Corstorphine & Wright investigated the use of glulam for the whole building; however, a hybrid structure of timber and steel was found to be more suitable. Steel was more appropriate for the cellular nature of retail and back of hour ancillary spaces, whereas for the main seating and dining areas, the exposed glulam frame achieved the long, open spans and decor required for public and visible areas, as well as forming a strong link to the landscape with the external curved glulam beams.

Using a Computer-Aided Engineering approach, B&K Structures was abkle to extract data to produce a robust design strategy. The use of a combination of bespoke brakcets and Megant Connectors reveals no visual clues internally, meaning that visitors can fully appreciate the impression of movement given by the continuous undulating beams.

Versatile roofing cassettes can be adapted to meet various physical and loadbearing requirements, and for Skelton Lake the timber cassettes were tailored to accommodate the loading demands of the undulating green roof. The structure consists of loadbearing timber ribs, and clad top and bottom with mineral wool thermal insulation. A moisture-adaptive vapour barrier was applied seamlessly across the full width of the cassette, ensuring the desired performance of the building can be met. For motorway service stations, noise levels present a real issue due to the close proximity of the road to the building - this is where the timber cassettes come into their own, as they are designed to resist sounds travelling into the space.


The prefabricated and pre-assembled timber roof cassettes were delivered to the site as one through wall build-up to maximise the offsite advantages including a reduced number of material deliveries, reduced social impact due to fewer onsite personnel and a dramatically reduced installation time, while also minimising the amount of waste generated by the construction. The key to the successful delivery of this project was the excellent collaboration across all disciplines of the design team at B&K Structures and Corstorphine & Wright who worked together closely to ensure a strong architectural concept that was driven through the technical delivery phases of offsite manufacture and onsite delivery. 

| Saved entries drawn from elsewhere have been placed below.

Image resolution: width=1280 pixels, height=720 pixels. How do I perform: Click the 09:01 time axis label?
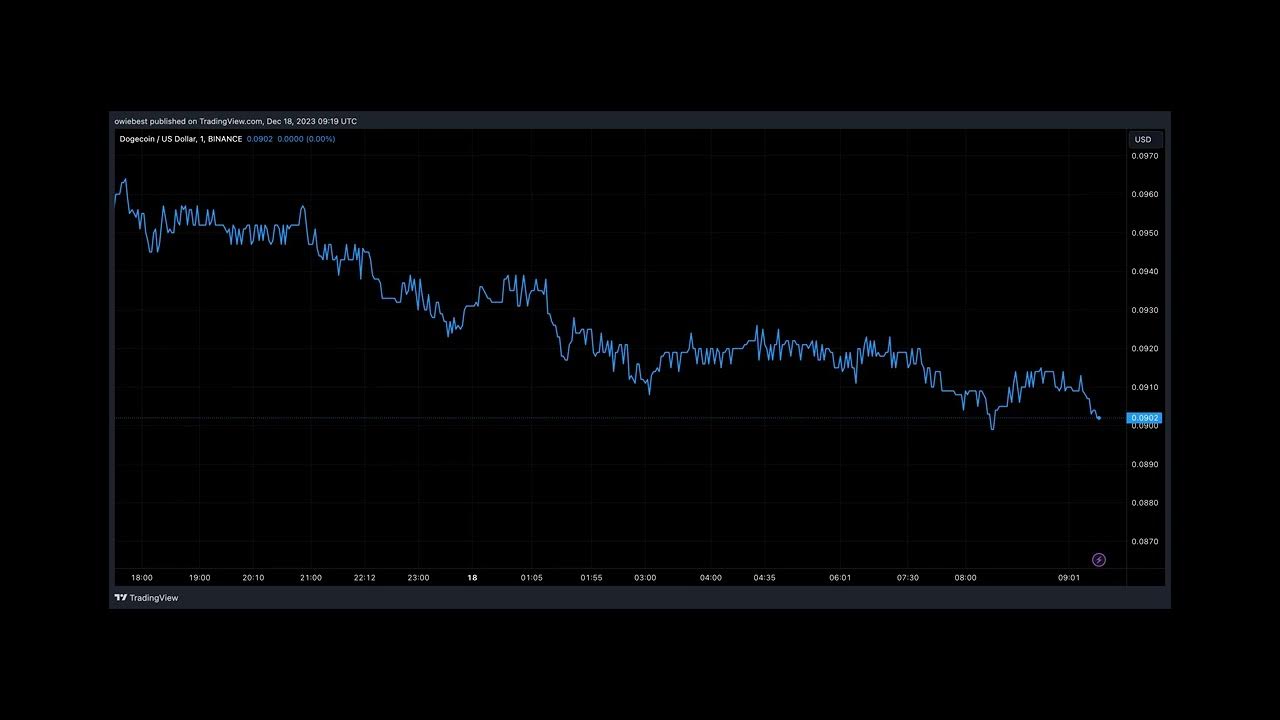point(1069,578)
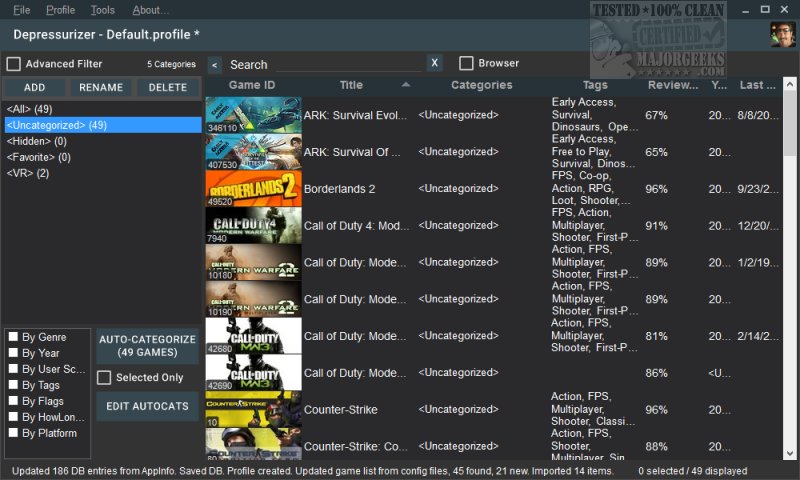Click the left arrow beside Search field
The height and width of the screenshot is (480, 800).
[215, 64]
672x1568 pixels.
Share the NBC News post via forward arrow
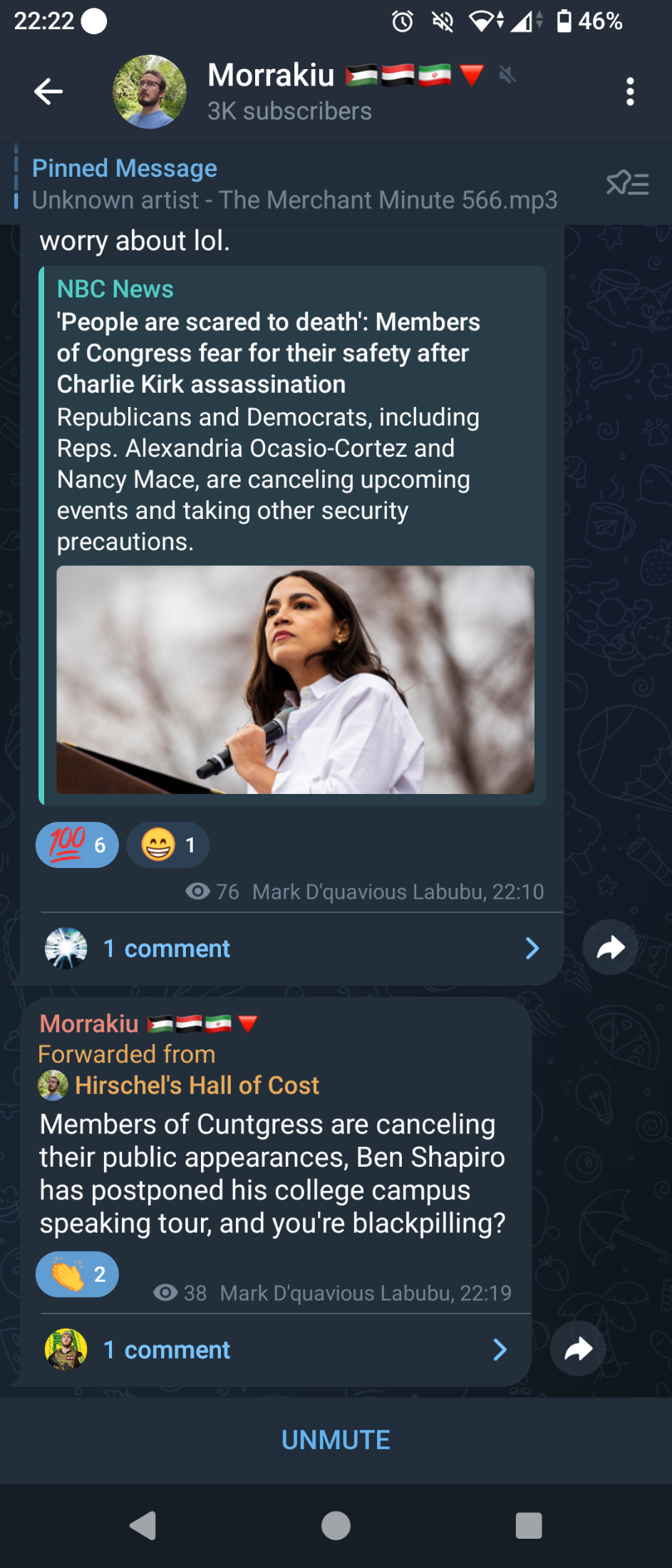click(610, 948)
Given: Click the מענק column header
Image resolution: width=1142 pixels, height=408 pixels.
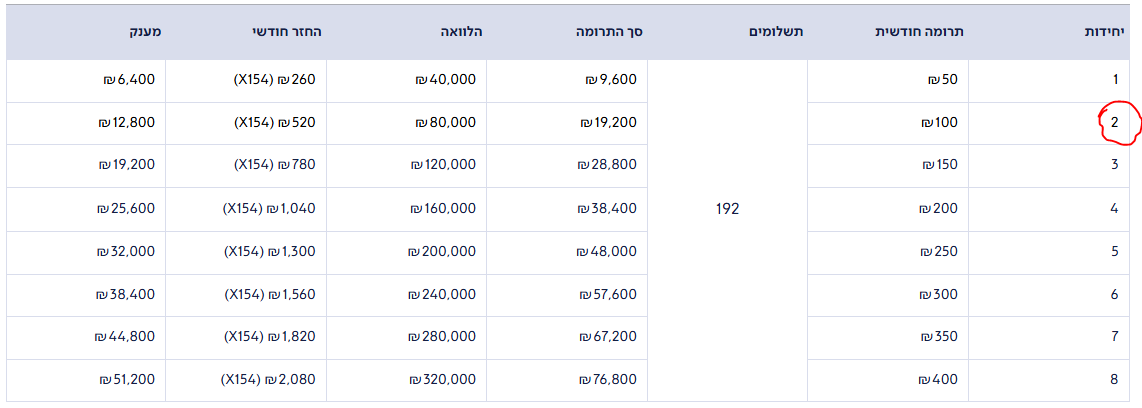Looking at the screenshot, I should [x=142, y=32].
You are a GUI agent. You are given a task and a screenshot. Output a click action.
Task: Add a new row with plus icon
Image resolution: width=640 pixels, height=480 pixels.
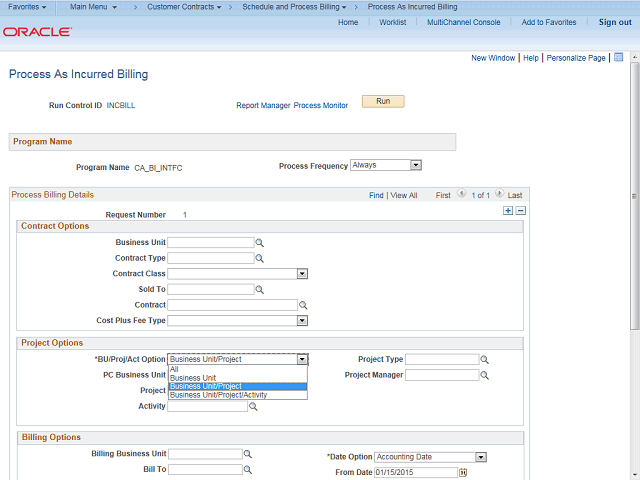508,211
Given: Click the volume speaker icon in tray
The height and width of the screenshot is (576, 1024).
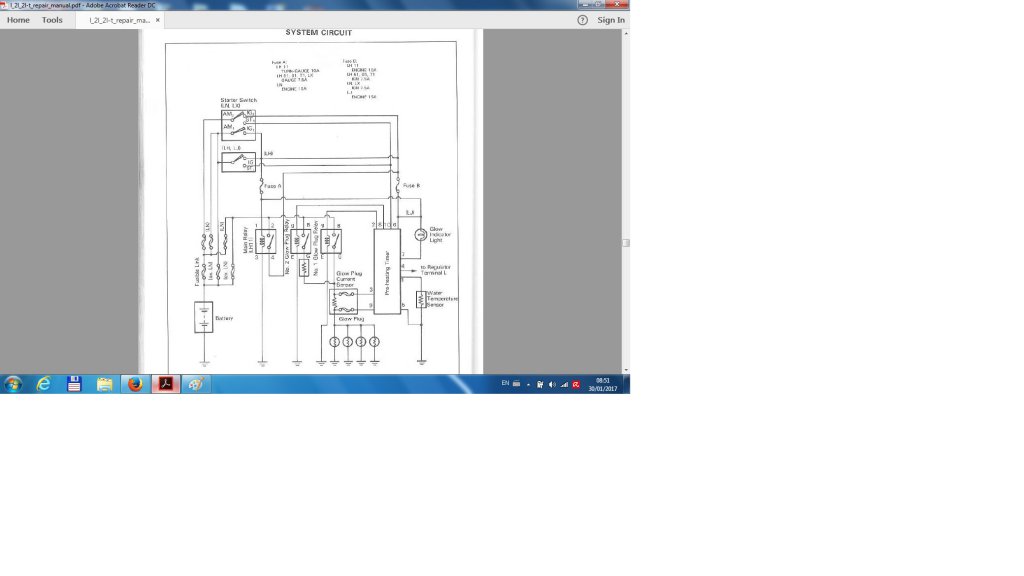Looking at the screenshot, I should click(x=552, y=384).
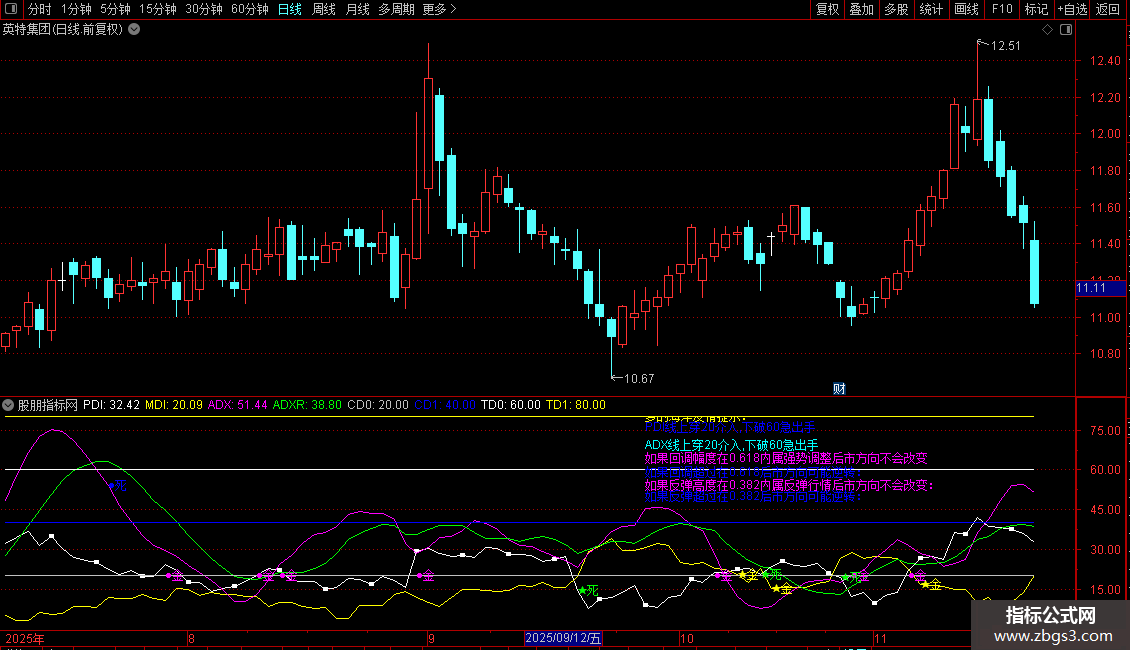Click the 叠加 overlay button
The height and width of the screenshot is (650, 1130).
point(861,9)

Substantial research was conducted on the building physics of Skelton Lake to ensure that the sustainability performance met the design expectations. The use of sustainable glulam beams and timber cassettes proved to be key in reducing the environmental impact and went on to mitigate the 'in use' impact by achieving a highly energy-efficient and airtight structure.

Throughout the design stages, Corstorphine & Wright audited sustainability measures against their in-house sustainability criteria and, as standard, waste strategies were implemetned, and sustainable materials were sourced. All timber supplied by B&K Structures is sourced from well managed and legally compliant sources, and to assure the responsible sourcing verification of the timber, the company gained FSC and PEFC Chain of Custody Certification, which ensures that any cultivated timber is replanted, thus protecting the local ecology and assuring that forest workers are treated fairly.

The CLT and glulam used in the project will store carbon for the lifetime of the building and, should it be recycled correctly, beyond this time. Additionally, the creation of a green roof planter with wildflower turf and local plant species adds to the biodiversity of the area, and tree planting along the borders links the site with existing tree cover.

Skelton Lake is a major local employer, providing up to 300 new jobs to the area, which will prove to be incredibly important as land to the east is due for the development of 2,000 new homes. The structure received a 'Very Good' BREEAM which is awarded based on a wide range of sustainable values including but not limited to innovation, land use, materials, energy, and waste.